# Multipurpose Hive Lid/Base with Top/Bottom entrance



## MattDavey (Dec 16, 2011)

Here is my Multipurpose Hive Lid/Base with Top/Bottom entrance.



 It is a migratory style lid with an entrance so that can be also used as a base.

 The entrance is able to be reduced in width.

 Good insulation.

 A top and bottom entrance is useful for hive ventilation.

 A top and bottom entrance is useful when using a queen excluder.

 Can be used with a horizontal hive.


----------



## Kidbeeyoz (May 8, 2013)

I too have made up combinations that serve both lid and bottom board uses. To me it makes a lot of sense and standardises hive equipment.


----------



## snl (Nov 20, 2009)

I also have the combo board. I just used Advantech as the base with 3/4" spacer on the bottom side with a 3" opening. Then if you flip it over and use shims on the other side to provide a top entrance in the front, it's then a comb board. Works great and you've less equipment to store! My favorite "gadget!"


----------



## sunset77 (May 29, 2013)

I love it! It looks great, and works great! Nice!


----------



## rweakley (Jul 2, 2004)

Do you generally put both entrances to the same side? I would think it would help ventilation if you had one in the front and one in the back.


----------



## Jon B (Apr 24, 2013)

I think it looks great.


----------



## Sticky Bear (Mar 15, 2012)

Nice job Matt.


----------



## rwurster (Oct 30, 2010)

Similar to mine, just "taller" and not as stackable.


----------



## MattDavey (Dec 16, 2011)
- - -
▶ **DO THIS**: Summarize the forum thread about the multipurpose hive lid in two sentences.

▶ **COLLECTED MATERIAL**:
- - -
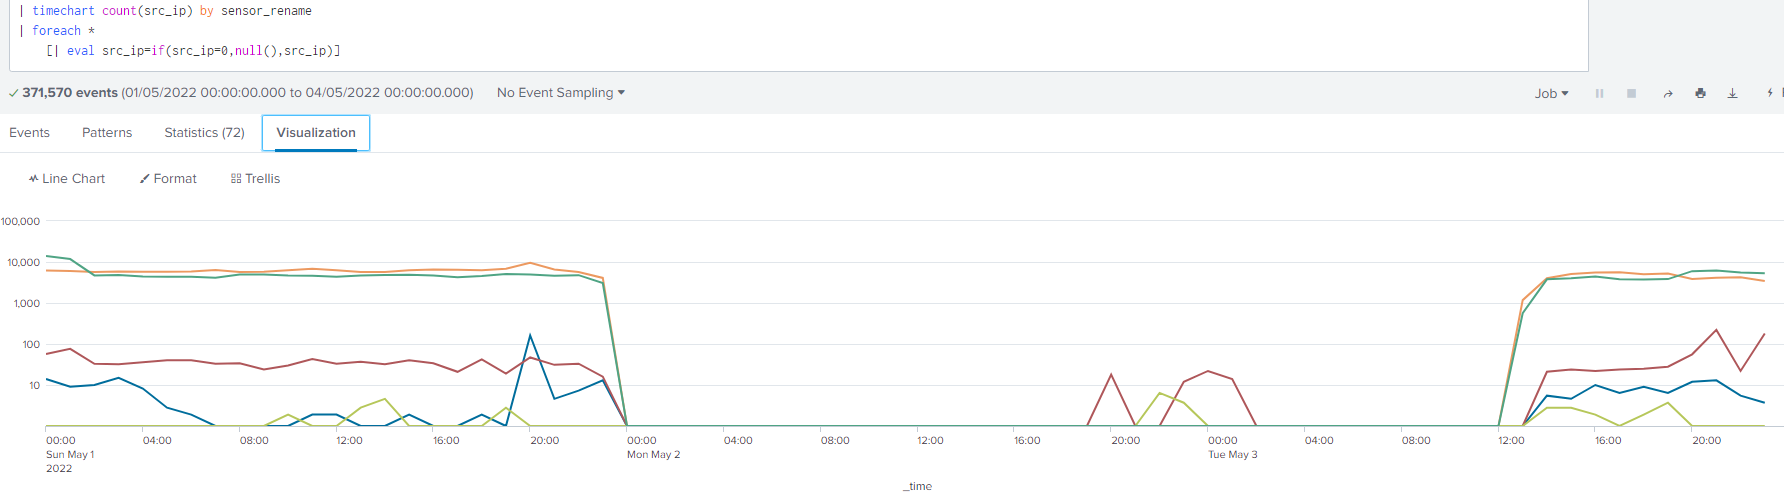Image resolution: width=1784 pixels, height=498 pixels.
Task: Open the Job dropdown menu
Action: (x=1551, y=93)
- - -
▶ **OUTPUT OF THE EXERCISE**: MattDavey presents a migratory-style lid with an entrance that can also serve as a base, noting that the entrance width can be reduced, that it insulates well, that top and bottom entrances help with ventilation and when using a queen excluder, and that it works with a horizontal hive. Other posters praise it, several describe similar lid-and-base combinations they have built, and one asks whether both entrances usually go on the same side, suggesting that one in front and one in back might help ventilation.